Dans un famille chinoise de Tahiti, on fait faire des études aux
enfants. On en envoie un à l’université en Amérique, l’autre en France, et s’il
y en a un troisième, ou une troisième, on l’envoie en Australie ou en Nouvelle-Zélande.
Ces mêmes pays d’ailleurs sont ceux où l’on investit, souvent dans
l’immobilier. On commence , depuis quelque temps à infiltrer la classe
politique et le Pays est actuellement gouverné par Gaston Tong Sang, qui
appartient à la communauté chinoise et dont les parents tenaient une épicerie à
Bora-Bora. Rien à dire : Ils ont travaillé dur !
Au départ de ce petit texte, je n’avais pas l’intention de
raconter la saga chinoise à Tahiti, quelle que soit la sympathie que j’ai pour
leur réussite. Je voulais simplement raconter une histoire, une toute petite
histoire sans importance ... Mais, peut-être, ma petite histoire, digne d’un
album de Lucky Luke, fera-t-elle réfléchir les jeunes Chinois, dont on me dit
que certains ont oublié le travail fourni par leur parents. On me dit qu’ils
auraient tendance à dépenser et à rechercher les facilités de la vie que leurs
parents leur ont faite. Qu’ils écoutent ma petite histoire !
En 1967, à Raïatea, au pied du mont Tapïeuil il était une ancienne exploitation agricole. Nous allions y cueillir des citrons verts et des goyaves. Le gardien du domaine était un vieux Chinois. Il vivait seul, pauvre comme Job, dans une pauvre case en bois posée de guingois sur quatre pilots de pierre. Il était très aimable, très affable et ne faisait de mal à personne. Que “gardait”-il, ce “gardien” ? ... Le domaine était à l’abandon. Cela se passait à peu près à l’endroit où, plus tard, on construisit le lycée professionnel de Uturoa. Et c’est même, peut-être, le lycée professionnel en question qui fut la cause des évènements ? Un arpenteur se montra un beau matin. Il était équipé : alidade, piquets peints en rouge à bandes blanches, décamètre ... Il avait un assistant pour déplacer les piquets. Je ne questionnai pas. J’observai le travail pendant un moment, puis je rentrai chez moi. Quelques jours plus tard, je repassai par là ... Réellement, je ne peux que penser aux aventures de Lucky Luke et à celles des frères Dalton ! ... On avait arpenté le terrain pour délimiter une clôture. Cette clôture était matérialisée par quatre rangs de fils de fer barbelé ... Les quatre rangs de fil de fer barbelé perçaient les planches du mur de la case du “gardien” et ressortaient de l’autre côté : La case était posée exactement sur la ligne de limite du terrain, alors, on avait traversé la maison, qui était, à partir de ce moment là, coupée en deux par la “clôture de la honte”.

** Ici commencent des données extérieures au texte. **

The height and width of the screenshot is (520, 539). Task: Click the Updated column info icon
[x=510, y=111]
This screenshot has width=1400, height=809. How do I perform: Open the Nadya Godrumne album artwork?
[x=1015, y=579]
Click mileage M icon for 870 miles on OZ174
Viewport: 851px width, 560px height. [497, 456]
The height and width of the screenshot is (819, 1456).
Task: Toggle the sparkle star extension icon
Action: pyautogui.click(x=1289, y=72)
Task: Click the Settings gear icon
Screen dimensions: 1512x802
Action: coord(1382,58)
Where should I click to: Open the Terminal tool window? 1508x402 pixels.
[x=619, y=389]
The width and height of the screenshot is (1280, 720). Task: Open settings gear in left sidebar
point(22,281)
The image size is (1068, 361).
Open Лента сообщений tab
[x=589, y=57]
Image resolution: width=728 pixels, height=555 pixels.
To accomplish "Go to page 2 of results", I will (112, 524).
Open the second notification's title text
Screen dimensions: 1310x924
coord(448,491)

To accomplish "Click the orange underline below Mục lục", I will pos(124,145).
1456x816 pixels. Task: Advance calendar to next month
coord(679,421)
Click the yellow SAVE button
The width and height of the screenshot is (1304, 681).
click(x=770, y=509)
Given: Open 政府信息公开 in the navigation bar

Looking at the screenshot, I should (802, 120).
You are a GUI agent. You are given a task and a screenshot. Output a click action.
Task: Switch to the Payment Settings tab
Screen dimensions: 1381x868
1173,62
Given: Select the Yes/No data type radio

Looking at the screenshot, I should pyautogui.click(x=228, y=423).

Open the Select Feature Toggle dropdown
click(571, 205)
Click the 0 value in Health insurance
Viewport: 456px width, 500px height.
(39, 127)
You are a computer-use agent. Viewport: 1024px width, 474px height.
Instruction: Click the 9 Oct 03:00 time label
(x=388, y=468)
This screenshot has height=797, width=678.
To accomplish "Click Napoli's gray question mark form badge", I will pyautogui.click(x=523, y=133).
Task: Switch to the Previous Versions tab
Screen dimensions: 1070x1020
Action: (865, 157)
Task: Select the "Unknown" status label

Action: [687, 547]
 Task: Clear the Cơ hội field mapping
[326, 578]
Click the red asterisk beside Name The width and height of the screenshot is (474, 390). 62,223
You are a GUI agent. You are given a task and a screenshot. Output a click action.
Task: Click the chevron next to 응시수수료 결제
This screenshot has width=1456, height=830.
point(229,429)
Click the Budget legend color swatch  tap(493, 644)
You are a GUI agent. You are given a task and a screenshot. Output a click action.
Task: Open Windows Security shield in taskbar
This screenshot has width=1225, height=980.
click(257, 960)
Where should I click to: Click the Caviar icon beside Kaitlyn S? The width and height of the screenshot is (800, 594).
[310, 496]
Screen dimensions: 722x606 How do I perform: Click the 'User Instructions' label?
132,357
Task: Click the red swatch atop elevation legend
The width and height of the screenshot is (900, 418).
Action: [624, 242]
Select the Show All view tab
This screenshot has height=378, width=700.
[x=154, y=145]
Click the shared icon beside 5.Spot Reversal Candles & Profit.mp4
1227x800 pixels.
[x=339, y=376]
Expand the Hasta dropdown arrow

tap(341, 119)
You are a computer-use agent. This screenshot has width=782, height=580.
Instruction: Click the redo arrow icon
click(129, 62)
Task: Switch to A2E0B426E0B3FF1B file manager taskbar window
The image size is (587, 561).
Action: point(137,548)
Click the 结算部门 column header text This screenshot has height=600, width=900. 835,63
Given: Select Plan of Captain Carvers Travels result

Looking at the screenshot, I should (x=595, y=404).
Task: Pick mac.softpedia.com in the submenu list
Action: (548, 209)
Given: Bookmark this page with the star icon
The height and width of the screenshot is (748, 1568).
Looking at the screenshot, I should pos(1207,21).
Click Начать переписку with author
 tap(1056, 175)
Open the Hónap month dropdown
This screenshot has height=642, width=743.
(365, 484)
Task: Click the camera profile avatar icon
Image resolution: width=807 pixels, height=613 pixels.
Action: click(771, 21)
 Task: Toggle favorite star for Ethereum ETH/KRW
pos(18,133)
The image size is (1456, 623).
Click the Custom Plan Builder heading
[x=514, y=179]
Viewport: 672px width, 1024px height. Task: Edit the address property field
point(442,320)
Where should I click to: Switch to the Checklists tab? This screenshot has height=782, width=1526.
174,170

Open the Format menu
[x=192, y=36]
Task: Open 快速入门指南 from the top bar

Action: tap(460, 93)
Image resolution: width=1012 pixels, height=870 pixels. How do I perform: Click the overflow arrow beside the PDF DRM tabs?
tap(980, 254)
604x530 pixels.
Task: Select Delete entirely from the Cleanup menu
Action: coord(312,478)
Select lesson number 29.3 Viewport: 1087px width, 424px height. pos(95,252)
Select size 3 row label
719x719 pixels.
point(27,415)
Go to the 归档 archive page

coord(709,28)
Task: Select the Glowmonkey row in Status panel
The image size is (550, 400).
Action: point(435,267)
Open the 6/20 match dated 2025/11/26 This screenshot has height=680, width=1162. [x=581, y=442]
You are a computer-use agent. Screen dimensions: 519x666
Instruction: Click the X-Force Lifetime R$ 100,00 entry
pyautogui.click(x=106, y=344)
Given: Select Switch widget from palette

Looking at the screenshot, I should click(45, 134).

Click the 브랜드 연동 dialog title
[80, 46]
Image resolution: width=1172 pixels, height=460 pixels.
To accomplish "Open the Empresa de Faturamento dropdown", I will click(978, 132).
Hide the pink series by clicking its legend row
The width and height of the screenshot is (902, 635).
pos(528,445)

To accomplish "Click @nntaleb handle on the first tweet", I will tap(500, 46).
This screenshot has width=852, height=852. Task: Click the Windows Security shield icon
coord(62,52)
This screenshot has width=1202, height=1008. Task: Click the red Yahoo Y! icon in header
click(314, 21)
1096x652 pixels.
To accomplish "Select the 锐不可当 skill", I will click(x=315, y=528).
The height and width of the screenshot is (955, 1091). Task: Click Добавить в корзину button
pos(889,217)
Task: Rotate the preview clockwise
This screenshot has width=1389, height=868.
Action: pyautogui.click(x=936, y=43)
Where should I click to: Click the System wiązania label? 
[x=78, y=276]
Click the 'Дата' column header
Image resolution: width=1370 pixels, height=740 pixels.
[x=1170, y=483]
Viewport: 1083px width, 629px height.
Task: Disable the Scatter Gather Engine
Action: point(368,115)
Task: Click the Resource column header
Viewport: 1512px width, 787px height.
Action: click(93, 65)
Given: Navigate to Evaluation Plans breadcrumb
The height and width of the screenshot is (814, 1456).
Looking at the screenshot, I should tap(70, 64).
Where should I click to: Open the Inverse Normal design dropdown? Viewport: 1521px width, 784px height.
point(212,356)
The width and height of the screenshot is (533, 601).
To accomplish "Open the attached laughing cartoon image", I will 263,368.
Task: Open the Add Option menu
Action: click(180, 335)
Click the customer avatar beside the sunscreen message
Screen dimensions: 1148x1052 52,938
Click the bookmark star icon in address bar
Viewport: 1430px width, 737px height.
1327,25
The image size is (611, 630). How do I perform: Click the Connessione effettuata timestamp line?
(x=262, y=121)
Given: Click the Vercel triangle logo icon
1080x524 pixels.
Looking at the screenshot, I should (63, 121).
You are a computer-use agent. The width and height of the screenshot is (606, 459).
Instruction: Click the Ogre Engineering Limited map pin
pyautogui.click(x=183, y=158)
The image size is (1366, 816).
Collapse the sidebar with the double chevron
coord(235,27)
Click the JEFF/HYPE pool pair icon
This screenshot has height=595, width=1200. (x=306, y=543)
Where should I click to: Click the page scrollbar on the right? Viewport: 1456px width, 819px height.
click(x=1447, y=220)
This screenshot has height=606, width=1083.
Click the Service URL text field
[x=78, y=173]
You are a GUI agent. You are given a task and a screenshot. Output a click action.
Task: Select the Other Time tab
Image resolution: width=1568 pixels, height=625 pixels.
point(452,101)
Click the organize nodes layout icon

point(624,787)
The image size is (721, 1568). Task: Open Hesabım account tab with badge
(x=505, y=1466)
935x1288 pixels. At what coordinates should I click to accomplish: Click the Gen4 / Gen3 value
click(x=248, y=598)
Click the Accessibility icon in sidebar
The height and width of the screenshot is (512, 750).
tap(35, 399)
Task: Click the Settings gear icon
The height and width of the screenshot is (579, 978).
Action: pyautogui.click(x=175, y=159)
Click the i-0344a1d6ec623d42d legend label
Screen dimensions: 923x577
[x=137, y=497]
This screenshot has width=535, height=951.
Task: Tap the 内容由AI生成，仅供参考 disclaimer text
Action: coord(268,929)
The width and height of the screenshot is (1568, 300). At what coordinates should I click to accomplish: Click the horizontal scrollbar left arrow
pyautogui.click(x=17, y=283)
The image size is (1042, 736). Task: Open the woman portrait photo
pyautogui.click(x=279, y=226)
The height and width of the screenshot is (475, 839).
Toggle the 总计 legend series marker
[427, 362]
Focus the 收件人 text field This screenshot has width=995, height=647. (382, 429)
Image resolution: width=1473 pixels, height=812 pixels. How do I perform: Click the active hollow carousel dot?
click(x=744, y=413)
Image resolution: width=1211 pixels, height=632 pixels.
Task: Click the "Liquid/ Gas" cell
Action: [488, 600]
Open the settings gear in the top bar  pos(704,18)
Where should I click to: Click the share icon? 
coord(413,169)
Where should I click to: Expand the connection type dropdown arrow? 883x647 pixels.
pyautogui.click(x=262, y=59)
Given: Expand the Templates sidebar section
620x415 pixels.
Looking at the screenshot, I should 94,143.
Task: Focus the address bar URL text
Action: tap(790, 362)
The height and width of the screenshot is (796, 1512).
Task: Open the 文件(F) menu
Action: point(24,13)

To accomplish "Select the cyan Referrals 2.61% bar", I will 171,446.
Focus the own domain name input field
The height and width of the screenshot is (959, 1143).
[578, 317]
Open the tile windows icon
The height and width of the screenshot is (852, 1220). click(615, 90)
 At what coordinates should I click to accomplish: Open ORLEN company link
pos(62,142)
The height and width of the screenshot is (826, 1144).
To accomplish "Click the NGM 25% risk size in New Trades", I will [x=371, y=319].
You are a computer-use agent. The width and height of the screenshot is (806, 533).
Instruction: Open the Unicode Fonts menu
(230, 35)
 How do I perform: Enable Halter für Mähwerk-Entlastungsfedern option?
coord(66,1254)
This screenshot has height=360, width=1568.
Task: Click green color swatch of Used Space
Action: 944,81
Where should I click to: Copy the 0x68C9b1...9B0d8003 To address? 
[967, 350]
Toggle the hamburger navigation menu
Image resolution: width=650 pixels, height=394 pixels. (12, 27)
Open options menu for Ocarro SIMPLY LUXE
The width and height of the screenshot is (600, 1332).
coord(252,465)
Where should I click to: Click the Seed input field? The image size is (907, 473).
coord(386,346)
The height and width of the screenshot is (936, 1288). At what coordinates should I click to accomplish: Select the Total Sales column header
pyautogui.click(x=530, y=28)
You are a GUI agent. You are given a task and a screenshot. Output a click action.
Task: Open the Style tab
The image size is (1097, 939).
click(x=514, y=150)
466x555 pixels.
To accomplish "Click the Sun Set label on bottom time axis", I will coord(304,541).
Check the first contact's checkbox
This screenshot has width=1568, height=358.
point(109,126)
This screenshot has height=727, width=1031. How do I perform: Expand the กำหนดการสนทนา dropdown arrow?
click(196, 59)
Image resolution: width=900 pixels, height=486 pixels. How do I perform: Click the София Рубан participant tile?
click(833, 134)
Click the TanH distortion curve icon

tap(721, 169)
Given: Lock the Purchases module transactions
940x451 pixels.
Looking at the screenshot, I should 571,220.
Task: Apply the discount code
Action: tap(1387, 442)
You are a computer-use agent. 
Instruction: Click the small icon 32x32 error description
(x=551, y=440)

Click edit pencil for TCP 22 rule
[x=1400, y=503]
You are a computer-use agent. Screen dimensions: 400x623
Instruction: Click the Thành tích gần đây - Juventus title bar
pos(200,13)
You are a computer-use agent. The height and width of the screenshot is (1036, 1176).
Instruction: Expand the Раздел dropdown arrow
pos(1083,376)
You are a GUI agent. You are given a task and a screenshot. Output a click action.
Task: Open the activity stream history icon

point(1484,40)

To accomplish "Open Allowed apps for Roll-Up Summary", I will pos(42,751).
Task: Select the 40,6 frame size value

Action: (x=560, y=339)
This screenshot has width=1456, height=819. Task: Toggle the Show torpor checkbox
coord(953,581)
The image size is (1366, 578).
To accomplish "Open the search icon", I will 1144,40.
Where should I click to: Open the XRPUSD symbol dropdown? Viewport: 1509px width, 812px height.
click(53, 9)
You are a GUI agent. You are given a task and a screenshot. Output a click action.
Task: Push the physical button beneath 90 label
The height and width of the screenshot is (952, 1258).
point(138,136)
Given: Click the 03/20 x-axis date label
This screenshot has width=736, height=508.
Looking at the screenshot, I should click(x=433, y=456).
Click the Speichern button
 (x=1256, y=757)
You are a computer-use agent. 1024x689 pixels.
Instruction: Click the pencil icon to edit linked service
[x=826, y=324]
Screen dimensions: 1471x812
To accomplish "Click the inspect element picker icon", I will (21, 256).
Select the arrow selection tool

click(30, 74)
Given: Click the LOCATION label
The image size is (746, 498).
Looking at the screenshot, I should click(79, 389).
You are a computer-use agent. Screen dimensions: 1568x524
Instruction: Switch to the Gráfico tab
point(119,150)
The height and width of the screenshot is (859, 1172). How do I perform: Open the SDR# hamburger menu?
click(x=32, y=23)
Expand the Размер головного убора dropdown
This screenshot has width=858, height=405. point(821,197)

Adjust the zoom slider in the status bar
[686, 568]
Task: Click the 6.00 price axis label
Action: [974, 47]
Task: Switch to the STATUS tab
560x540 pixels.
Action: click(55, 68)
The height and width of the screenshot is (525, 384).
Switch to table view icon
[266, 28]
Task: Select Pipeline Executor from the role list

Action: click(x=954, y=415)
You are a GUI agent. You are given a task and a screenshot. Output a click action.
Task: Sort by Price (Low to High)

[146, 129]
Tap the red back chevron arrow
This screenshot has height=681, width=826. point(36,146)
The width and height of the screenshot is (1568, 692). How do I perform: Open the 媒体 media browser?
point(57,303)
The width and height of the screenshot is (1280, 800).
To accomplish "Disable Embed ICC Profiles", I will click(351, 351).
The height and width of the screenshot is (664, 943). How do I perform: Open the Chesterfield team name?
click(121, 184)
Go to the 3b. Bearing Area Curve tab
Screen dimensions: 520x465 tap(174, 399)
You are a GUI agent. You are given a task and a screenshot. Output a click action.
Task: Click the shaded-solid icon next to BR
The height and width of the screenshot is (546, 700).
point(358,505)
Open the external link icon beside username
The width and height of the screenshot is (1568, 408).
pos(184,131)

Je n’ai pas entendu dire que le “gardien” chinois ait émis une plainte. Il continua d’habiter sa maison ... Et personne ne trouva rien à redire !
L’horloge astronomique fait défiler ses automates. Ce sont
toujours les mêmes personnages, saluant, virevoltant. Depuis trente ans que je
connais la Polynésie, j’y connais ses palais aux automates. On y voit des gens
qui ouvrent des portes, qui saluent, parlent, dansent, font mille tours. L’un
pousse l’autre, qui sort, se replace derrière, pousse et se met à danser à son
tour. Depuis trente ans, le mouvement n’arrête pas. Les ressorts se tendent et
se détendent. Les pantins sont toujours les mêmes et leurs pantomimes sont
toujours identiques. Le premier qui apparaît, c’est le Président. Les autres le
poussent et se poussent. Au bout du compte c’est toujours à peu près dans le
même ordre que va la sarabande. Si l’un trébuche, son frère le remplace. C’est
comme au jeu de l’oie : il y a une prison. Quelqu’un y entre parfois, entre
deux gendarmes, portant ses effets dans un sac en plastique. Dans les
imprimeries, les rotatives se mettent alors en mouvement. Le texte était déjà
tout prêt tant l’événement était prévisible. Quelqu’un crie le journal. Selon
le rite, chaque personnage passe par le Palais de Justice, chacun son tour :
Tribunal d’Instance ou de Grande Instance, c’est selon. Cour d’Appel souvent.
On en sort guilleret : Un carillon sonne alors, le porte-parole annonce une
amnistie. Et ça repart sur le même air de musique : ingérence, corruption ...
Président, Ministres, Conseillers, Échevins ...
Un jour, pourtant, le balancier vint à se détraquer sans doute.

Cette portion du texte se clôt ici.